Stefan Verheye, Bert Ferdinande, Valeria Paradies, Pim A.L. Tonino, Yoann Bataille, Daan Cottens, Fabrizio Spano, Zlatko Mehmedbegovic, Pieter C. Smits, Marie-Claude Morice, Johan Bennett
Abstract
Background
Calcified coronary lesions impede stent expansion and are associated with poor outcomes after percutaneous coronary interventions. Intravascular lithotripsy (IVL) has emerged as a safe and effective pretreatment to optimise stent implantation.
Objectives
This study assesses the LithiX lithotripsy device, which uses the Hertz contact (HC) mechanism to fragment calcium while minimising injury to surrounding soft tissue, without requiring an external energy source.
Methods
The multicentre, prospective PINNACLE-I clinical trial enrolled patients with up to two moderately to severely calcified de novo lesions. The primary endpoints were <50% residual stenosis without in-hospital major adverse cardiovascular events (MACE) and the 30-day MACE rate. Clinical events were assessed up to 6 months.

• Activity list
[A] Which abbreviations does the lithotripsy study abstract introduce alongside their full forms? List each with its expansion.
[B] Carry on with the lithotripsy study abstract from the point where it stops.
The entries that follow have no connection to the lithotripsy study abstract.

• Recorded information
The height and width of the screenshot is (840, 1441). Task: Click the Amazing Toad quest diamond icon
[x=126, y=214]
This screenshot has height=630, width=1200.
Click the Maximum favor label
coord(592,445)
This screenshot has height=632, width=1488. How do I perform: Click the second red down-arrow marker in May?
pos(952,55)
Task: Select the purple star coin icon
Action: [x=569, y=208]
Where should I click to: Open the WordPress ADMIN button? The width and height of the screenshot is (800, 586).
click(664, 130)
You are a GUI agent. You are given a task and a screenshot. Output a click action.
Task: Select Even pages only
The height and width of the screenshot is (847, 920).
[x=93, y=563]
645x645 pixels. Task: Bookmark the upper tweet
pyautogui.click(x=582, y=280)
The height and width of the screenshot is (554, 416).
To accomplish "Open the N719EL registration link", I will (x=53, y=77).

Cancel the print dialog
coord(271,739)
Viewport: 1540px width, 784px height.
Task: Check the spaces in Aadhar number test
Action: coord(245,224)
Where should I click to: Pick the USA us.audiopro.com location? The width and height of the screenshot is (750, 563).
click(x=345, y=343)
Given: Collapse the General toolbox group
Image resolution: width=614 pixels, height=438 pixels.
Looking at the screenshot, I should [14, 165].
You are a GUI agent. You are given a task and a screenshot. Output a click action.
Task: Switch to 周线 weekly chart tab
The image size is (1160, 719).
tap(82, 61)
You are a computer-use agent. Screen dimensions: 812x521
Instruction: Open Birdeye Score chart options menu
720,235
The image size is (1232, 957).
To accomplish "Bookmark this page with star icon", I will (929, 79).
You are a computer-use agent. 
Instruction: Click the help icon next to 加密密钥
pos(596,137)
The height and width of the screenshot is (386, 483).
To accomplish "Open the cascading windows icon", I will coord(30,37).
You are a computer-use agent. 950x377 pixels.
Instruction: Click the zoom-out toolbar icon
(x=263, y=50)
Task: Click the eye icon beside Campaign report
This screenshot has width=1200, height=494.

• Answers for the exercise
[A]
IVL: intravascular lithotripsy
HC: Hertz contact
MACE: major adverse cardiovascular events

[B]
Results
Sixty patients with 63 lesions were treated with successful delivery and use of the HC-IVL catheter and a median procedure time of 59.5 min (interquartile range: 40.5-76.0). The primary endpoint was achieved in 98.3%. All patients had residual stenosis <30% after stent placement. The 30-day MACE rate was 1.7%, due to 1 periprocedural target vessel non-Q-wave myocardial infarction. There were no cardiovascular deaths, no definite or probable stent thromboses, nor any device-related events up to 6 months of follow-up. The optical coherence tomography substudy in 32 subjects identified a wide range of calcium morphologies, including calcium arcs of 96-360° and calcified nodules. Following HC-IVL, calcium fractures were achieved in 90.6% of lesions, and the mean fracture depth was 0.81±0.33 mm. Stent expansion at the minimum stent area site was 96.7±25.5%.
Conclusions
PINNACLE-I demonstrated the feasibility, safety, and efficacy of the novel HC-IVL to fracture calcified lesions and achieve optimal stent expansion in a broad range of calcium morphologies.